“From what you’ve said, my father’s departure from Weyrdon’s side was a disgrace.”
Silent, Terrick nodded.
“If he asked you to fight at his back, he meant you to face death—and facing it, risk dying. He would have asked that of you,” the boy continued, after a pause, “because when he taught us to use these swords, he asked it of us, and we were younger and weaker. We didn’t understand, then. We understood it later.
“But he would never have asked us to live in disgrace,” Angel continued. “Possibly the children, or the old women, but I don’t think so.” Angel picked up a wedge of thick cheese. “He would never have asked it of you.”
Terrick said nothing for a long moment. And then, rough- voiced, he said, “Boy, do you ever stop eating?”
Angel, half the wedge now in his mouth, laughed, and Terrick rose. “Sleep here,” he said. “I’ll wake you in the morning; I have to be down at the Port Authority by sunrise.”
14th of Wittan, 409 AA Averalaan
Terrick had learned to sleep in almost any weather, facing almost any threat.
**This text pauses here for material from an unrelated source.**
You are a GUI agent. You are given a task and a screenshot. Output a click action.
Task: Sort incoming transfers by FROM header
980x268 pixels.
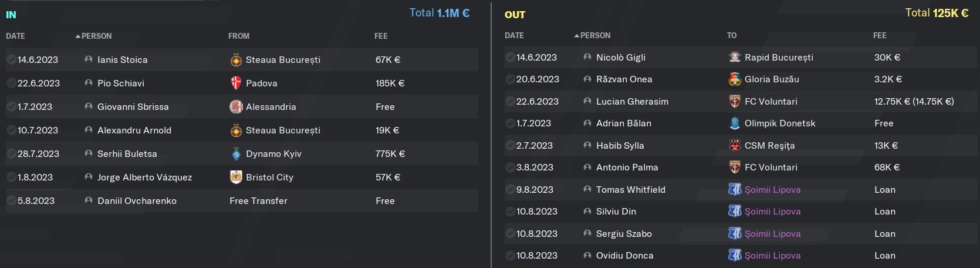[239, 36]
A warrior’s trick—to take what was needed in the gaps of time that were offered. He had obviously fallen out of the habit, and it pained him; it was not the only thing that he had lost with the passage of time, but it was telling.
The boy slept in the room, on the floor just beneath the open shutters, his face turned toward the bright moon. Her touch whitened his hair, and made his skin glow silver; the heat, at this time of year, was profound. As was so often the case with the young, sleep softened the edges of his expression, robbing him of years. Angel looked very much a boy.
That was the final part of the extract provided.